##### Excerpted passage

Sunday, 30 September 2012

Tailrec in Scala

One of the more tricky aspects to functional programming is optimising your code. This is because you are typically working at a higher level of abstraction than procedural languages. The code you write isn't necessarily a natural fit to the way the processor works. For example, if you want to compare the factorial function in C# vs Scala:

C#:

public void Factorial(int n) 
{
    var result = 0;
    for (int i = n; i > 0; i--)
    {
        result *= i;
    }
    return result;
}

Scala:

def factorial(n: Int): Int = 
    if (n == 0) 1
    else n * factorial(n - 1)

The big difference here is that in a procedural language you'll tend to write a loop that side effects on a variable where as in a functional language you'll tend to use recursion or a higher order function to write side-effect free code. Processors are really good at the former.

What we see here is a compromise between performance and readability. The C# code will be quicker because the code will do all its work in the same stack frame. The Scala version will create n stack frames while calling itself recursively. However, the Scala version is easier to reason about because there are no side effects, i.e. you're not rewriting result in a loop. You may disagree for such a simple example, but once you have a couple of loops and several variables, procedural code becomes very difficult to follow.

Most functional languages address this issue by performing an optimisation called tail-call optimisation. However, some languages are better at it than others. In Scala you need to make sure that your recursive call is in the tail position (i.e. the recursive call is the last expression). In the factorial example above, it isn't the tail expression is actually n * factorial(n - 1). (You can read about this in more detail here and here.)

Reasoning about whether recursive functions will or won't be optimised is a problem for beginners because it isn't always obvious what qualifies for optimisation. There are other criteria to take into account such as the call must be a local function and the function must be final. A great feature of Scala is an annotation, @tailrec, that raises a compile error you if your function won't be optimised:

import scala.annotation.tailrec

@tailrec
def factorial(n: Int): Int = 
    if (n == 0) 1
    else n * factorial(n - 1)

This will generate a compile error in this case because the recursive function can't be tail-call optimised.

To allow the compile to optimise this, you will need to find a way to have the tail call be the recursive call, for example:

def factorial(n: Int): Int = {
    @tailrec
    def recFac(n: Int, acc: Int): Int = 
        if (n == 0) acc
        else recFac(n - 1, acc * n)
    recFac(n, 1)
}

I learnt about @tailrec through Martin Odersky's Scala course on Coursera. The course is fantastic, Odersky's lectures are very interesting and tie theory into practical applications very neatly. The practical assignments really take me back to my first year of university.

Saturday, 15 September 2012

Odd MSBuild platform behaviour

I came across some odd behaviour with msbuild this week. I was building a solution from the command line and setting the platform to Any CPU. This worked find and the whole solution built. I then built one of the projects in the solution on its own (to create a clickonce installer), again with the platform set to Any CPU, and this time it failed. The error I got was that I was trying to build for an unknown platform.

It turns out that the actual platform described in the .csproj is AnyCPU (i.e. without a space) and that when building a solution Any CPU gets translated to Any CPU. So to build a solution you need to use Any CPU and to build a project you need to use AnyCPU. How bizarre.

##########

Short task A:
Rewrite the blog excerpt, starting at the words "Saturday, 15 September" and ending after "AnyCPU. How bizarre.", with "command line" replaced by "terminal".
Short task B:
In the blog excerpt, what Scala annotation raises a compile error when a function won't be tail-call optimized?
The material that comes next has no connection to the blog excerpt.

##### Dataset section

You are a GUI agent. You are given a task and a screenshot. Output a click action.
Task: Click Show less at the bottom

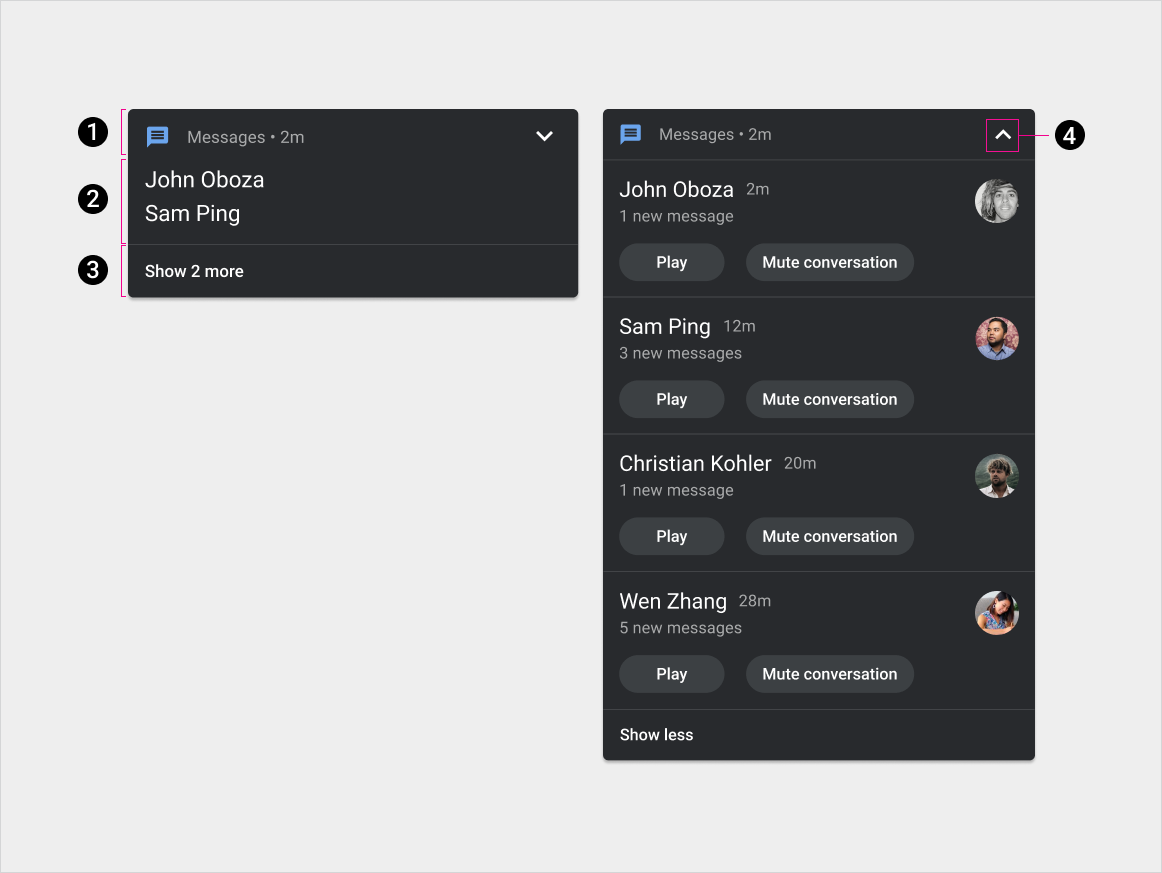pos(656,735)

##########

Worked solution A:
Saturday, 15 September 2012

Odd MSBuild platform behaviour

I came across some odd behaviour with msbuild this week. I was building a solution from the terminal and setting the platform to Any CPU. This worked find and the whole solution built. I then built one of the projects in the solution on its own (to create a clickonce installer), again with the platform set to Any CPU, and this time it failed. The error I got was that I was trying to build for an unknown platform.

It turns out that the actual platform described in the .csproj is AnyCPU (i.e. without a space) and that when building a solution Any CPU gets translated to Any CPU. So to build a solution you need to use Any CPU and to build a project you need to use AnyCPU. How bizarre.

Worked solution B:
@tailrec